Only if you included stuff like greataxe criticals and dragon full attacks in the category of death effects... :)
 


Shadeydm said:
If the designers of 4E in thier infinite wisdom decided that death was no fun and therefore removed the threat or possiblilty of death from the new edition would you be ok with it?

Making characters somewhat harder to kill (action points, making save or die spells much more rare, etc.), and resurection somewhat more difficult, I'd be all for. I wouldn't be for making character death impossible.
 

If that happened, D&D would finally catch up with the games I'm playing now.

The current D&D treatment of PC death is a nightmare that remains only because of inertia (either in the designers or the player base). I can't think of another "solution" that manages to simultaneously cheapen death and remove players from play for the better part of a session.
 

MoogleEmpMog said:
If that happened, D&D would finally catch up with the games I'm playing now.

QFT.

In our games, the only time characters die is when the player and GM *choose* for it to happen for dramatic purposes.
 

I've always found that the most satisfying resolution to the death/ressurection problem is to get rid of the anti-climactic, "Well, Bob's dead. Let's finish looting these orcs, then we'll strap him to his horse, drag him back into town, and let Greg the Cleric know that we need another ressurection. We'll ask him after a little dinner and maybe a quick nap, so Jim the Wizard can get his spells back."

I've prefered the method used in psionics, with psionic revivify (also used by Complete Divine's Spirit Shaman). If a hero dies, you have one round to bring them back, which seems to me to be more of a "medical miracle" or desperate attempt to heal someone who is really fading fast than a way to make death completely powerless in a world. It makes death something to still worry about ("What if I die and can't get revivified quickly enough?") and keeps it from ruining the game world (no more "Aw... an assassin got King Tom again. I'll go get Greg the Cleric. Again.") Death has real power, but the PCs can avoid an inglamorous death to Random Orc #11... if they're quick.

And on a side-note: it's quite easy to have a fun game without killing characters. If they're dead, then you can't torment them anymore! If the characters in our current, ongoing game were to die, they'd be getting off easy. :]
 

First off, I think Raise Dead should have some sort of restriction on who can be raised. IE. it works on Player Characters because they are Heroes, but you cannot raise a 1st level commoner. My gut is to say that only characters with Heroic Classes (PC classes) can be raised at all; characters with NPC classes, or monsters without classes, cannot be raised from the dead. This gives you an ingame reason for why the King cannot be brought back from the dead after he is assassinated; he's an important persona, sure, but not a "Hero." If he only has levels in the Aristocrat NPC class he just isn't eligible to be brought back from the dead.
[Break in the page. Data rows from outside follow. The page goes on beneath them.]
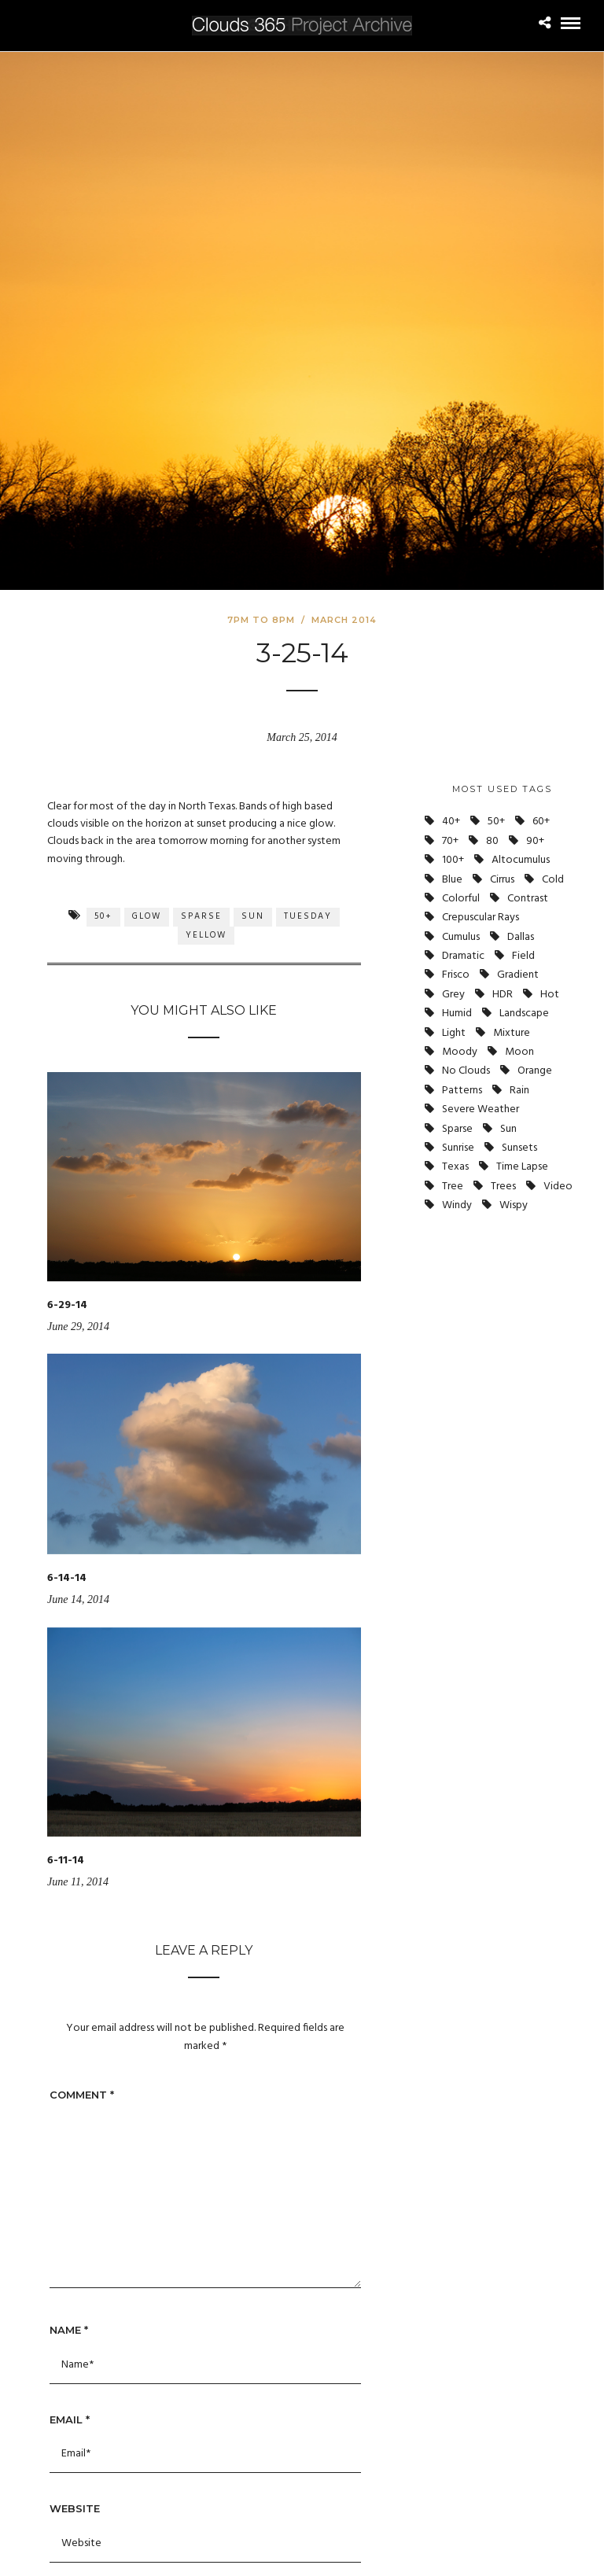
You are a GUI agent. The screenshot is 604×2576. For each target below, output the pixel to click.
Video (558, 1186)
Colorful (461, 899)
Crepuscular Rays (480, 917)
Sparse (201, 916)
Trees (503, 1186)
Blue (452, 880)
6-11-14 (65, 1861)
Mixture (511, 1033)
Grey (453, 995)
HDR (502, 995)
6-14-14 (67, 1578)
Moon (519, 1052)
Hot (549, 995)
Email (70, 2419)
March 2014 (344, 619)
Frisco (456, 975)
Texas (455, 1167)
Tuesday (308, 916)
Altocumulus (521, 860)
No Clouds (466, 1071)
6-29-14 (67, 1305)
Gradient (518, 975)
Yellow (206, 935)
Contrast (527, 899)
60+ (541, 822)
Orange (534, 1071)
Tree (452, 1186)
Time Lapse (522, 1167)
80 (492, 841)
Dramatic (463, 956)
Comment (82, 2094)
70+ (450, 841)
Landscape (524, 1013)
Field (523, 956)
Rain (519, 1091)
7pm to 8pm (261, 619)
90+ (535, 841)
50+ (103, 916)
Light (454, 1033)
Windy (457, 1205)
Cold (553, 880)
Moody (459, 1052)
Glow (146, 916)
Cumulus (461, 937)
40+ (451, 822)
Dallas (520, 937)
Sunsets (519, 1148)
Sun (252, 916)
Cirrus (502, 880)
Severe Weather (480, 1109)
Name (69, 2330)
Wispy (513, 1205)
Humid (457, 1013)
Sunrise (458, 1148)
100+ (453, 860)
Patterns (462, 1091)
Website (75, 2508)
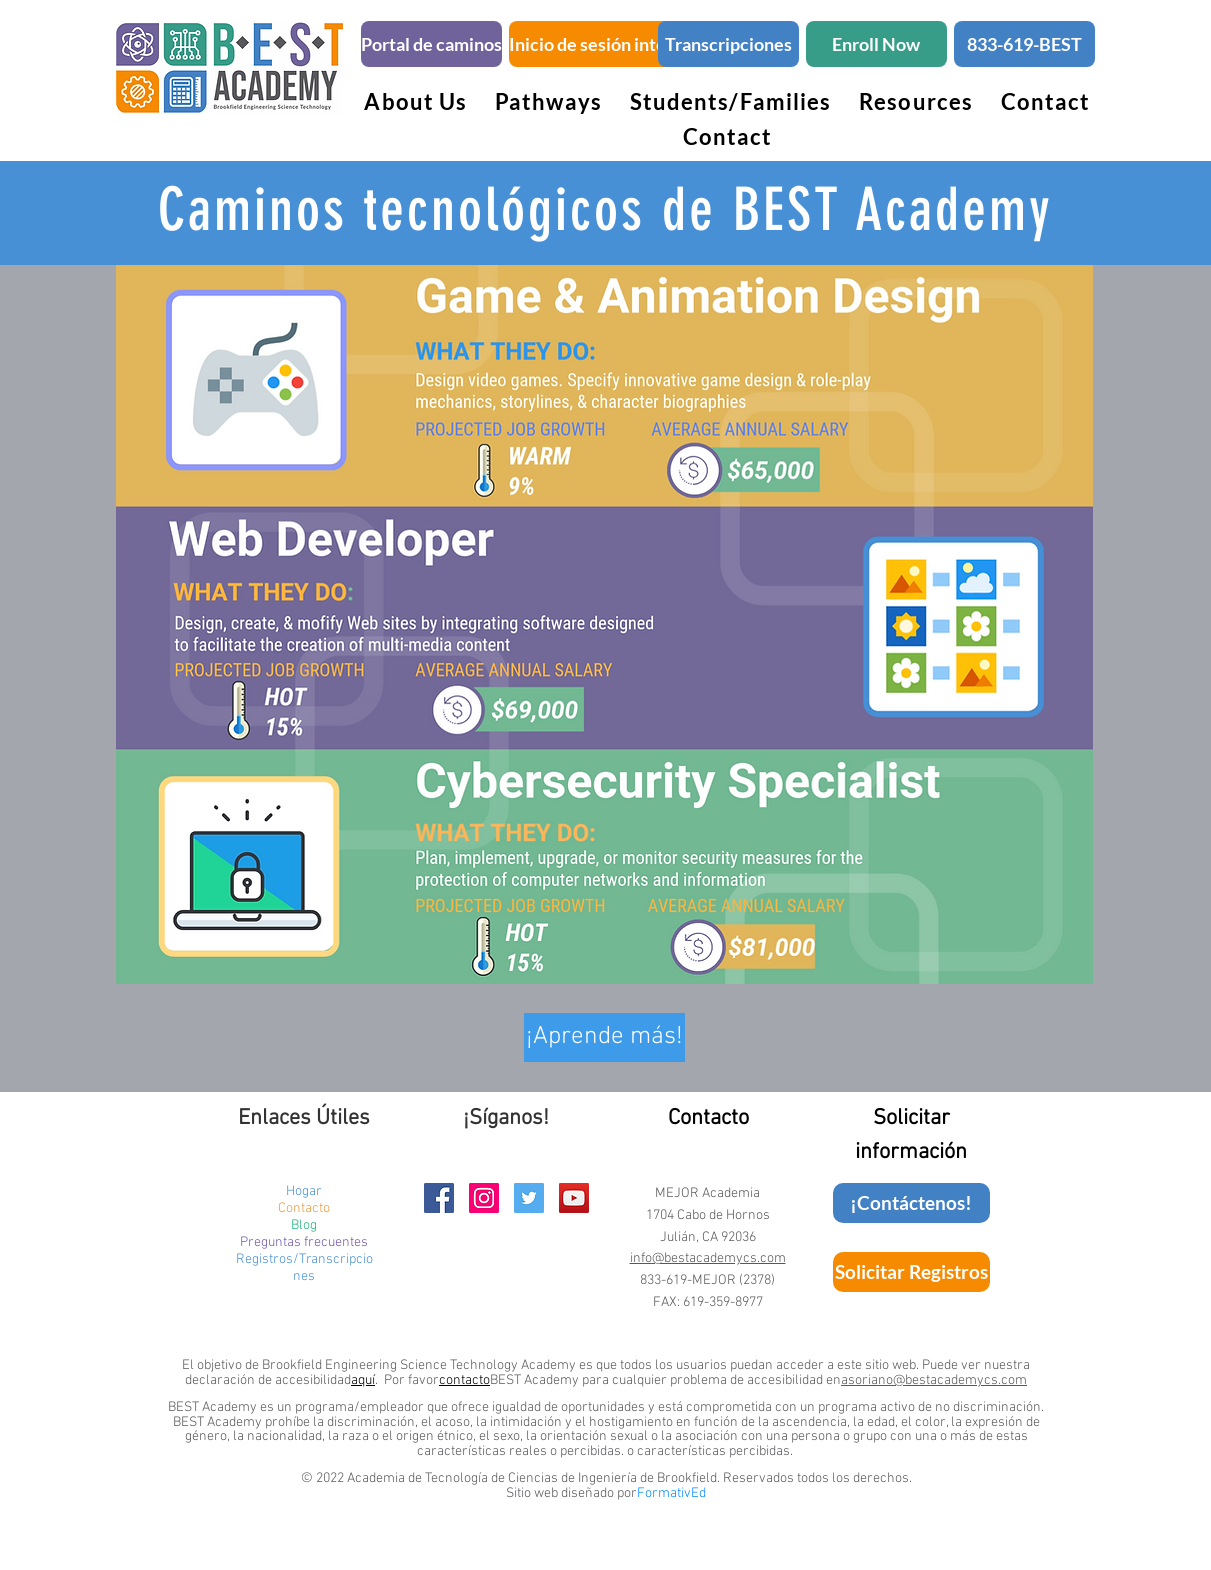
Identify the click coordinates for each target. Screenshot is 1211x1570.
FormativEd (671, 1493)
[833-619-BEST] (1024, 44)
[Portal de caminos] (431, 44)
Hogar (304, 1191)
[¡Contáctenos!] (911, 1203)
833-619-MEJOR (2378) (707, 1280)
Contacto (304, 1208)
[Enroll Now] (876, 44)
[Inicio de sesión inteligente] (615, 44)
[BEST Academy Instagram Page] (484, 1198)
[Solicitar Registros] (911, 1272)
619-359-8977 (723, 1302)
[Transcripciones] (728, 44)
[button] (548, 101)
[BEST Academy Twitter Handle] (529, 1198)
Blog (304, 1225)
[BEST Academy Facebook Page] (439, 1198)
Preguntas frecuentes (304, 1242)
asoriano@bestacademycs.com (934, 1380)
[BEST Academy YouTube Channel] (574, 1198)
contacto (464, 1380)
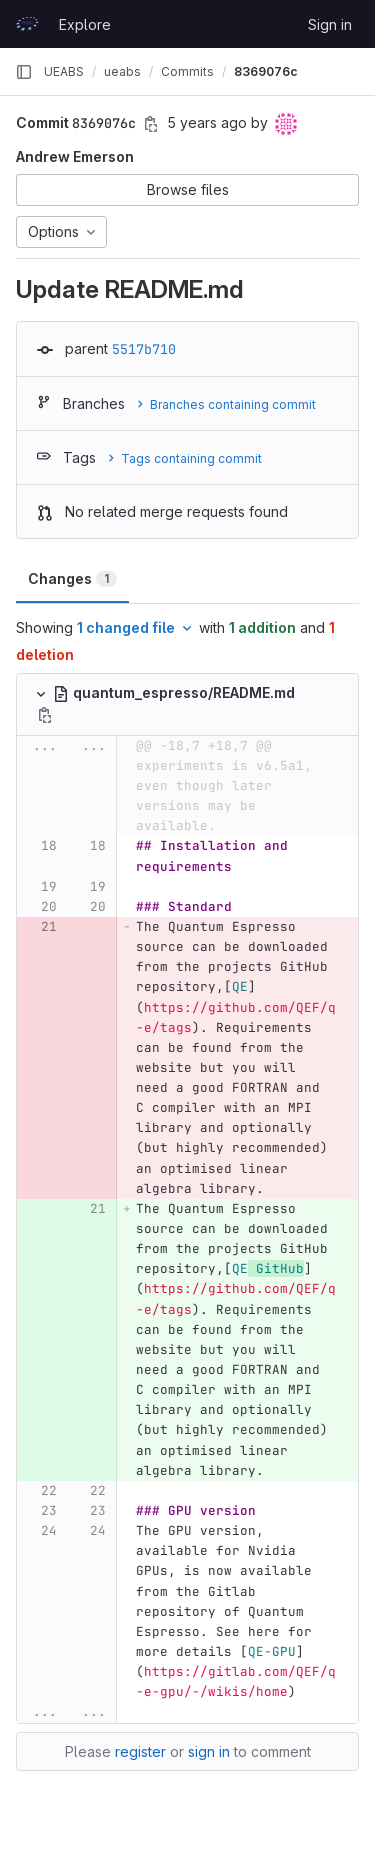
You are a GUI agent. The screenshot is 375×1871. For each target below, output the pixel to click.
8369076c (266, 71)
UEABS (64, 71)
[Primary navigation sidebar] (24, 72)
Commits (187, 71)
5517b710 (144, 349)
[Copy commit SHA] (151, 124)
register (140, 1751)
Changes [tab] (72, 578)
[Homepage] (27, 24)
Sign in (330, 24)
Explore (85, 24)
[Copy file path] (45, 715)
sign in (209, 1751)
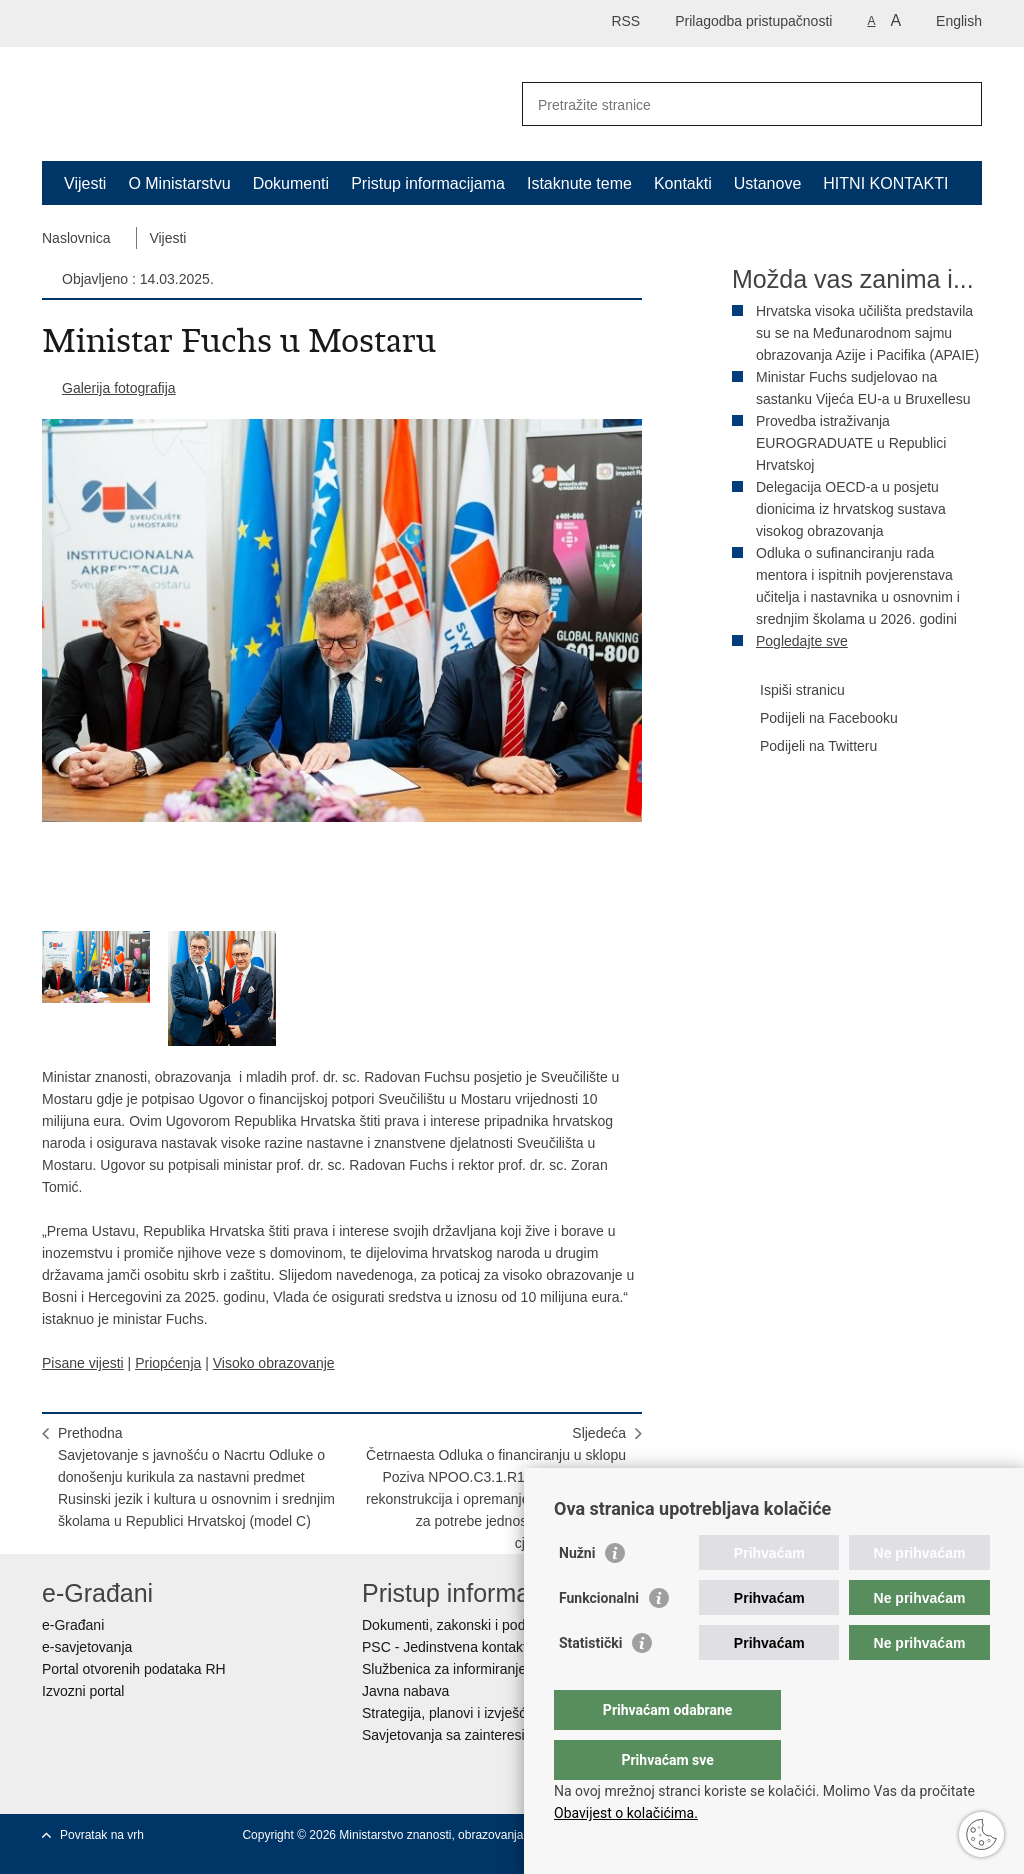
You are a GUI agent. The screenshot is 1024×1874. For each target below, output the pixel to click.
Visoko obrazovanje (274, 1363)
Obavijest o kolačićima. (626, 1813)
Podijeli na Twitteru (804, 747)
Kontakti (683, 183)
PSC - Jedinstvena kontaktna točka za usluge (503, 1647)
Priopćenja (168, 1363)
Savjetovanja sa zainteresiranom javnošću (492, 1735)
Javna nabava (405, 1691)
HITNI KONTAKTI (885, 183)
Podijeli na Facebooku (815, 719)
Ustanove (768, 183)
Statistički (590, 1683)
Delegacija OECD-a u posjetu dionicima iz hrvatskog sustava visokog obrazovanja (851, 509)
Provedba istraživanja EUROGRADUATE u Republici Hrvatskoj (851, 443)
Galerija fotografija (119, 388)
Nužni (577, 1593)
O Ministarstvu (179, 183)
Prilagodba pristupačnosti (753, 21)
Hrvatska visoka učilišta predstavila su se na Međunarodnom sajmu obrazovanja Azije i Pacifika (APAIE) (867, 333)
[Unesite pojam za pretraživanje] (730, 104)
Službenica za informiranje (444, 1669)
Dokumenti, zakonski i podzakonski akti (484, 1625)
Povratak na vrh (102, 1835)
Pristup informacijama (428, 183)
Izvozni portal (83, 1691)
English (959, 21)
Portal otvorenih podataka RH (134, 1669)
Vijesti (85, 183)
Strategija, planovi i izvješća (448, 1713)
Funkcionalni (599, 1638)
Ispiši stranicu (788, 691)
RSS (625, 21)
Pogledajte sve (802, 641)
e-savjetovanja (87, 1647)
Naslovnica (76, 238)
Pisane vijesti (83, 1363)
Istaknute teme (579, 183)
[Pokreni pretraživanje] (959, 104)
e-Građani (73, 1625)
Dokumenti (291, 183)
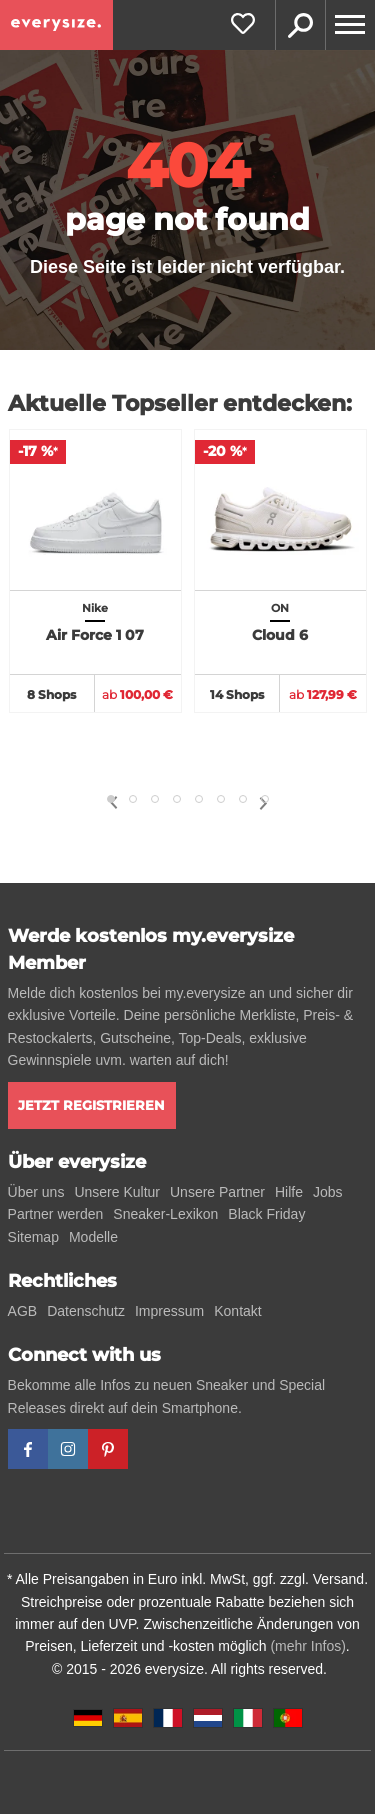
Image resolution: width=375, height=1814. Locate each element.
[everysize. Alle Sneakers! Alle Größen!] (56, 25)
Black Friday (266, 1214)
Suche (300, 25)
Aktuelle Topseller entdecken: (180, 403)
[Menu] (350, 25)
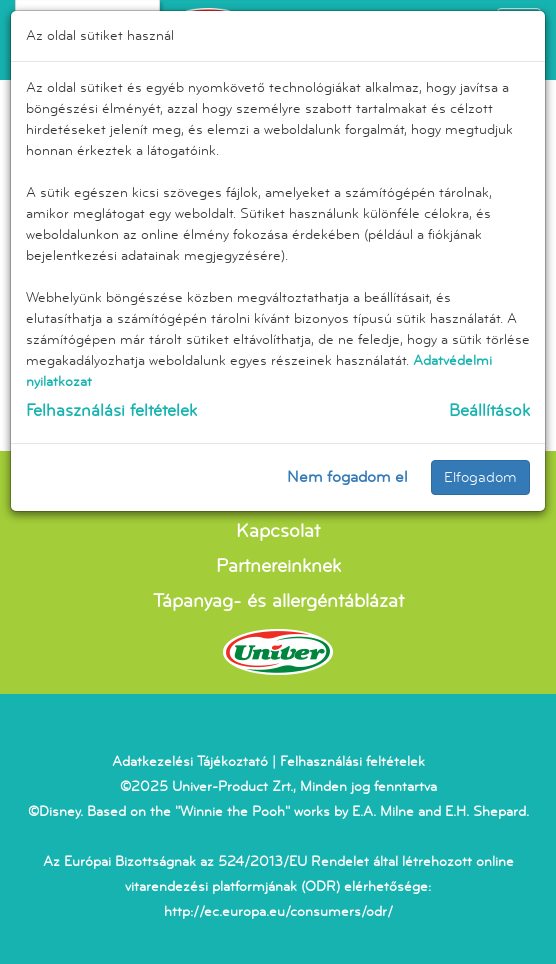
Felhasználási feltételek (111, 410)
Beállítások (489, 410)
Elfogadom (480, 477)
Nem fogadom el (347, 477)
Secondly, make it a difficult spell to cast in terms of resources; this needn't be immediate recourses. Perhaps the Raise comes at the cost of a Geas/Quest imposed by the deity granting it. This Quest could be imposed upon both the raised soul and the cleric casting it, and the allies who beseeched the god to intercede on their allies behalf (ie, the whole party ;) ). This would make Raise Dead a much more dramatic and tension filled story event, rather than just another form of healing.